Exercise >> Arrange the items from the line containing "Toggle the AutoTrading button" through the line containing "tap(1497, 15)", inclusive, as a Markdown table with the columns Row and Text. Skip blank lines and leave the pictures out.

Extracted information >>
+++

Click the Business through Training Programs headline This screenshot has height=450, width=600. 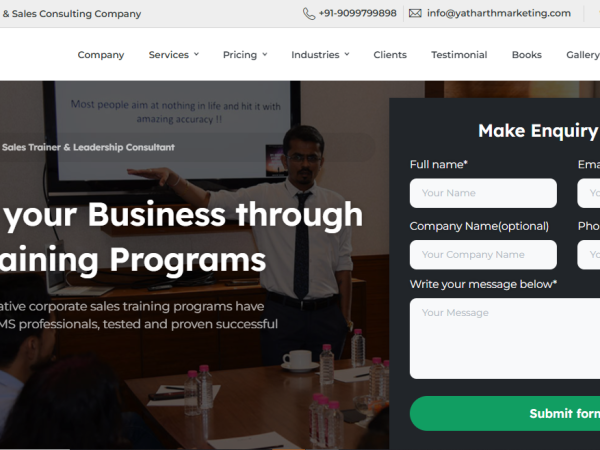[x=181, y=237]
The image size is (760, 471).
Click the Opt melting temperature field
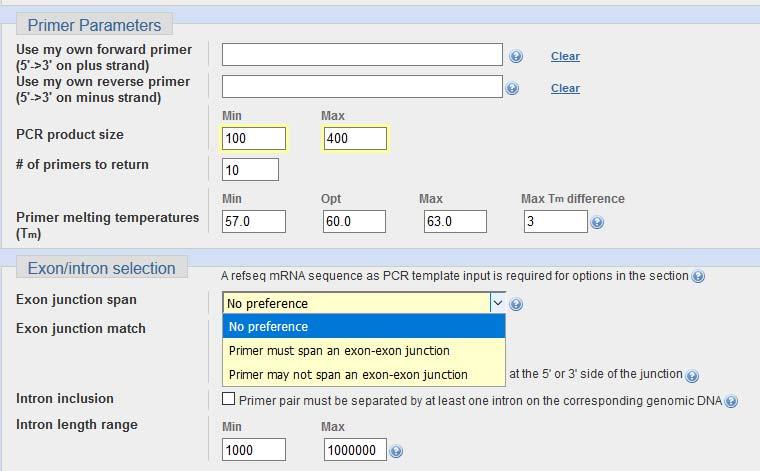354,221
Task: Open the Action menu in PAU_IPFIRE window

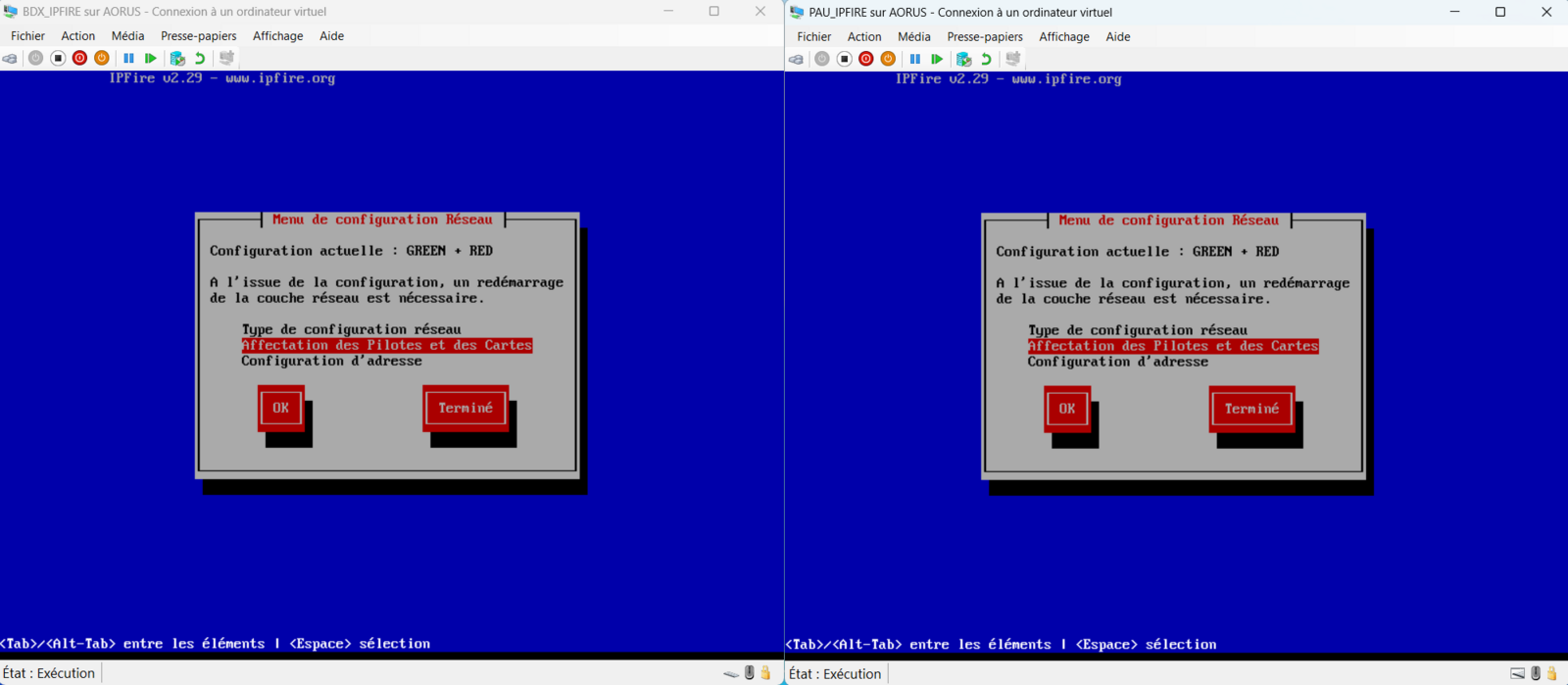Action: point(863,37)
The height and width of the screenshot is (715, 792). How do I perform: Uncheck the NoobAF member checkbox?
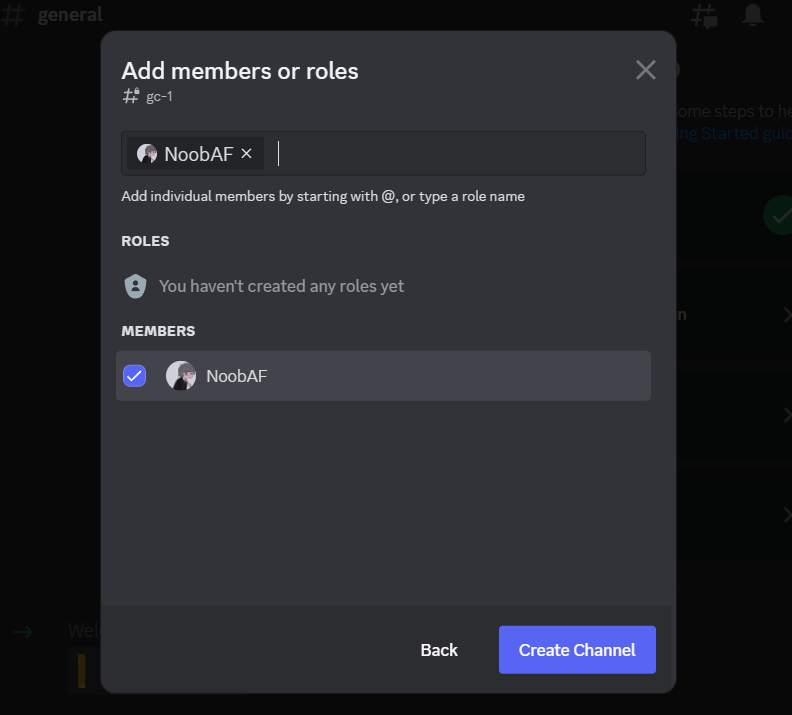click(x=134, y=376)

+++

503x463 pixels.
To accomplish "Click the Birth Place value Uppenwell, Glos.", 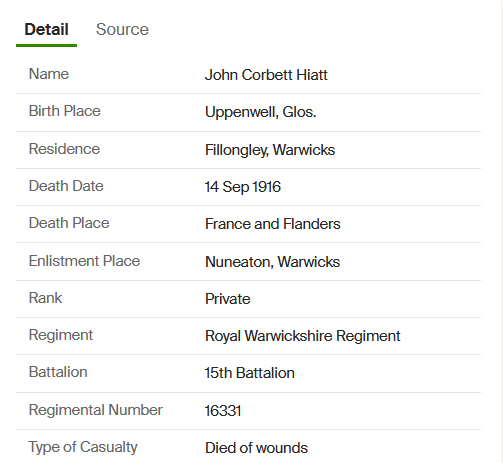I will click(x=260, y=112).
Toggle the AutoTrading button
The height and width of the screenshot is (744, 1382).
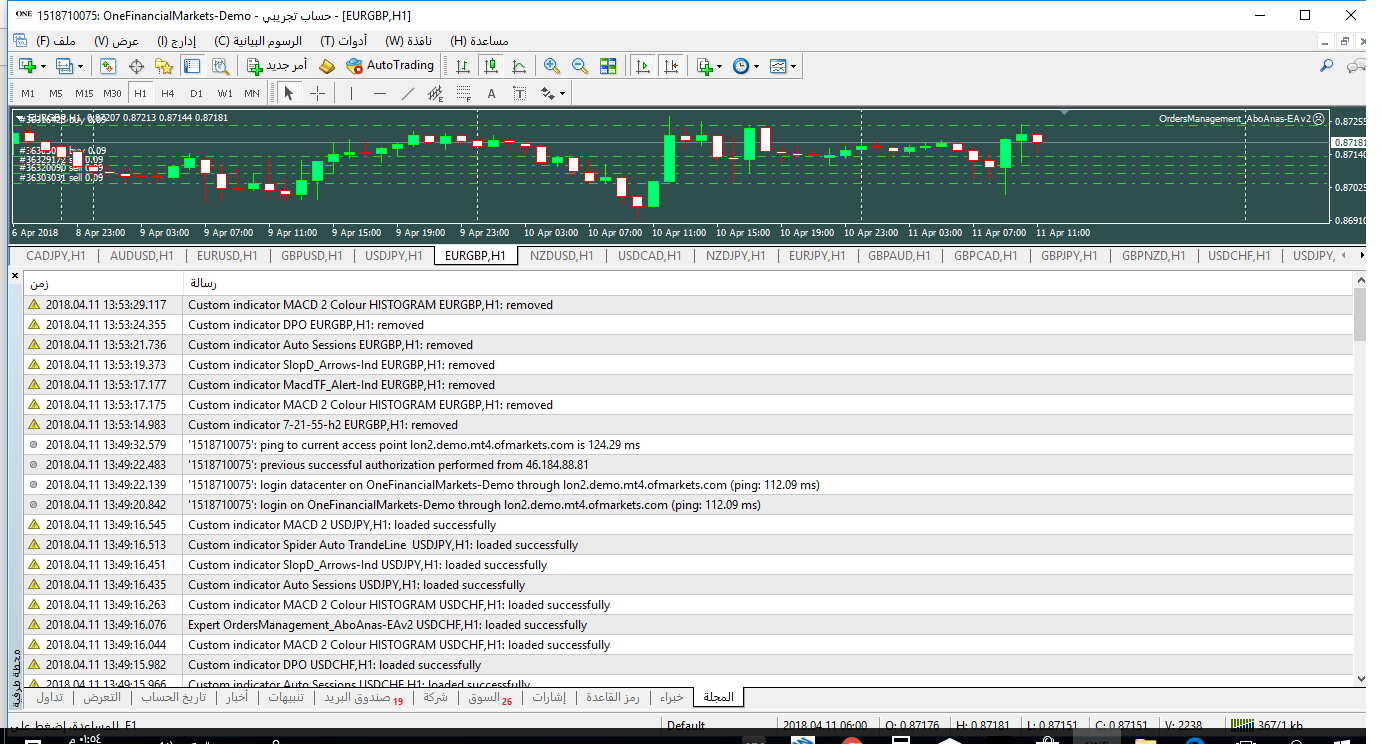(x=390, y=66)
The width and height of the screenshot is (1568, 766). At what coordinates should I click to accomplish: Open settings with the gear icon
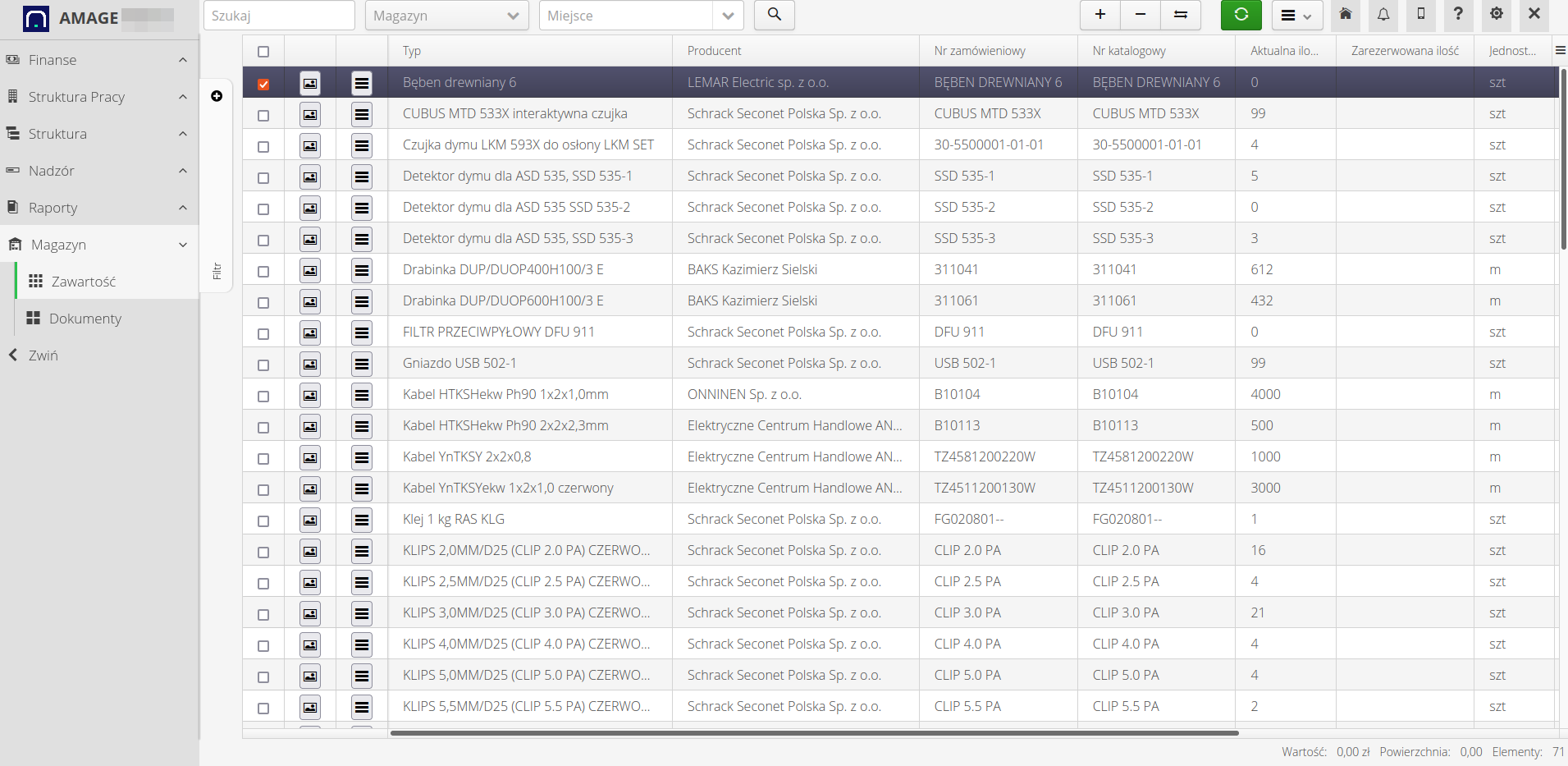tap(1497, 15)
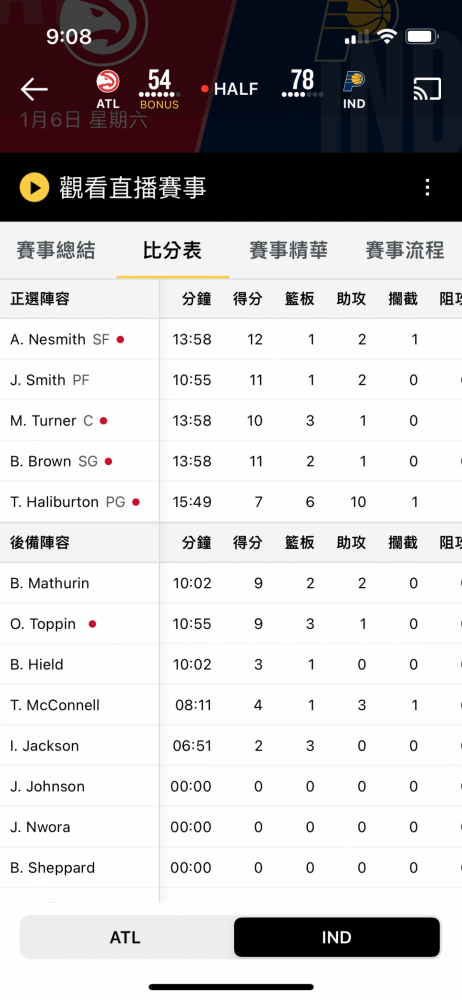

+++

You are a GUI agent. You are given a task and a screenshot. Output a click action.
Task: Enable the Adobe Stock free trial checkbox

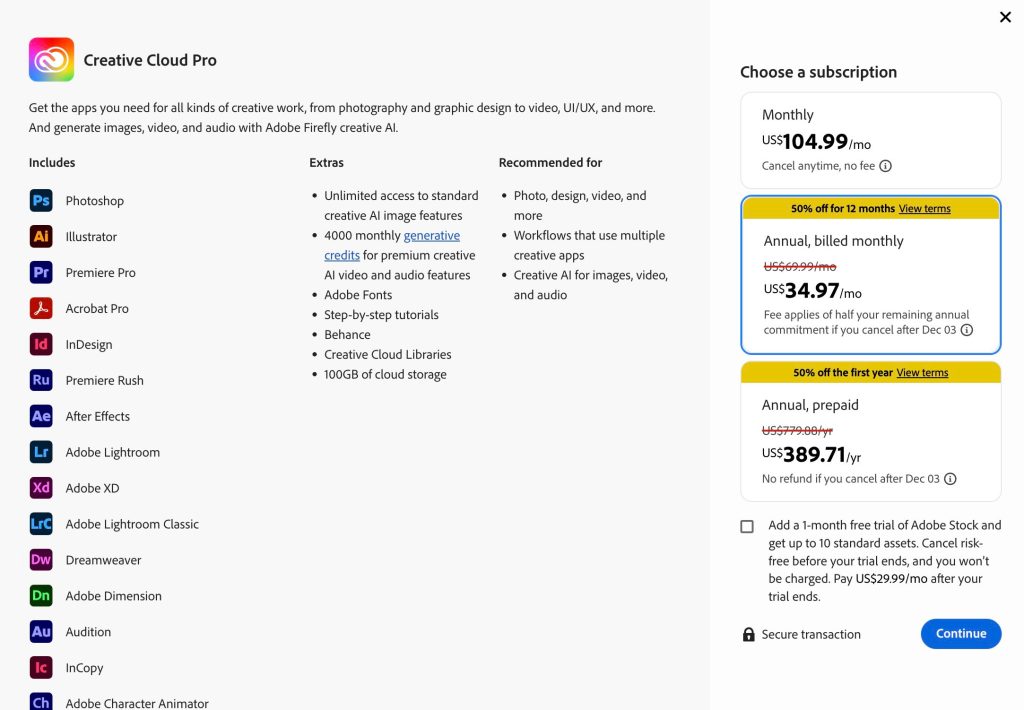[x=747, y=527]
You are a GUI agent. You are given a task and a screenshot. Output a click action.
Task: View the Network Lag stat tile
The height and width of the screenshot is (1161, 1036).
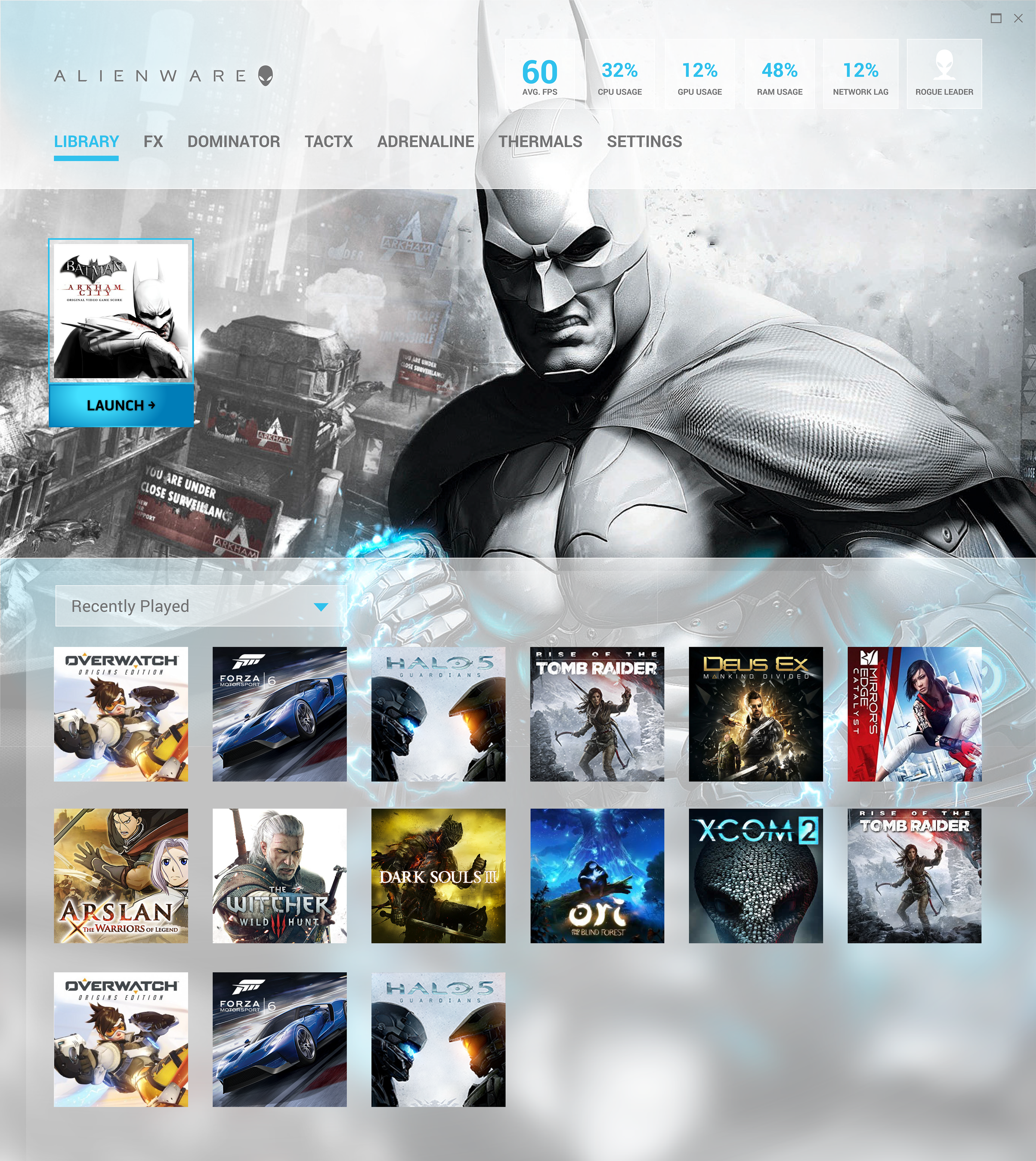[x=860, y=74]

+++

Expected answer >>
| Row | Text |
|---|---|
| 1 | Toggle the AutoTrading button |
| 2 | The height and width of the screenshot is (744, 1382). |
| 3 | (x=390, y=66) |
| 4 | The width and height of the screenshot is (1568, 766). At what coordinates should I click to accomplish: Open settings with the gear icon |
| 5 | tap(1497, 15) |